Pour le représentant de la BM en Tunisie, les solutions actuelles devraient être tirées et inspirées des leçons apprises du passé, de l’époque carthaginoise jusqu’à un passé plus récent quand « la Tunisie s’est établie comme une source d’inspiration et d’espoir pour toute une région, avec sa résilience et son avancée vers la démocratisation », écrit-il. La riche histoire de la Tunisie, qui porte encore les stigmates d’une époque florissante, que sont les sites archéologiques et les ports puniques, est pour l’expert un vivier d’expériences innovantes et réussies qui ont fait la gloire de la Tunisie ancienne et qui peuvent encore faire des miracles aujourd’hui. Comprendre par là le génie tunisien qui est capable de sortir le pays du trou, à condition qu’on lui en donne les moyens et l’occasion. Et c’est là que le bât blesse.
L’expert de la BM pointe deux dysfonctionnements clés : le blocage de l’initiative entrepreneuriale, qui pourrait donner des ailes à une jeunesse « au talent immense », et l’éclipse du talent féminin dans la scène économique et le marché du travail. Alors qu’elles ont eu un rôle historique, depuis Didon, dans la société, la politique, l’administration et la vie culturelle et qu’elles tiennent le haut de l’affiche dans les sections scientifiques et technologiques, leur participation à la vie économique est en net recul et Verheijen de s’interroger : « Où disparaît tout ce talent féminin dans lequel le pays investit considérablement ? » Et de constater encore que « la Tunisie ne tire pas parti de ses plus grands atouts que sont le savoir-faire, le courage et l’intelligence des femmes ».
Comment un étranger, averti de surcroît, peut-il avoir autant confiance en nous lorsque nous avons perdu toute confiance en nous-mêmes ? Si nous avons les compétences et les moyens de sortir de l’impasse, qu’est-ce qui empêche nos gouvernants de bien s’en servir ? Qu’est-ce qui explique que les Tunisiens ne savent plus, ou ne peuvent plus, tirer profit de leurs atouts, qui sont multiples, naturels, humains, culturels…, et de leur intelligence.

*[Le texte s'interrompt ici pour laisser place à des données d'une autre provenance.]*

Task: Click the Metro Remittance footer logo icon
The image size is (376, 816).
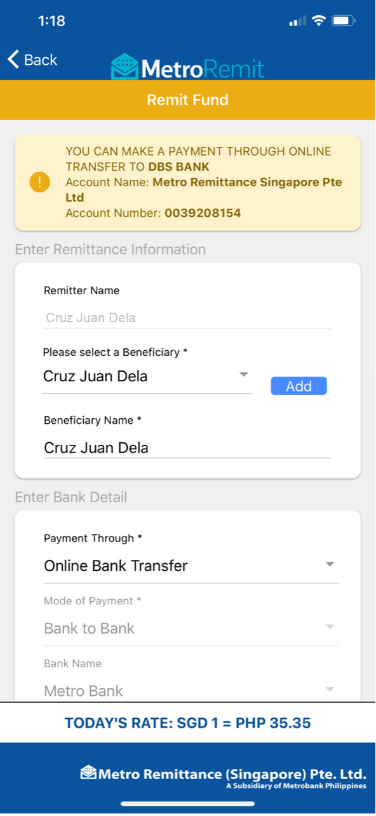Action: (88, 772)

L’auteur de la tribune donne la réponse en se référant encore une fois au passé. Il écrit : « Un autre facteur bien connu avait contribué à la défaite de Carthage et qui est aujourd’hui au centre des débats dans les médias et entre les décideurs : la corruption.» Voilà où se niche l’origine du mal qui a mené le pays à la dérive. Qui peut prétendre le contraire ? La corruption a gangrené les institutions et la société. Tous les Tunisiens en sont conscients, ils le disent ouvertement et librement, mais personne, aucun responsable politique, aucun magistrat, aucun haut sécuritaire, même pas le président de la République ne réussit à épingler les auteurs, surtout les barons et les gros poissons, et encore moins à les écarter de la vie publique. Tous les scandales politico-financiers qui ont éclaté ont été étouffés et les quelques cas d’arrestation ont tous été détournés en règlements de comptes politiques. La morale de l’histoire : au pays de la corruption, il n’y a pas de corrompus. Il n’y a pas de justice.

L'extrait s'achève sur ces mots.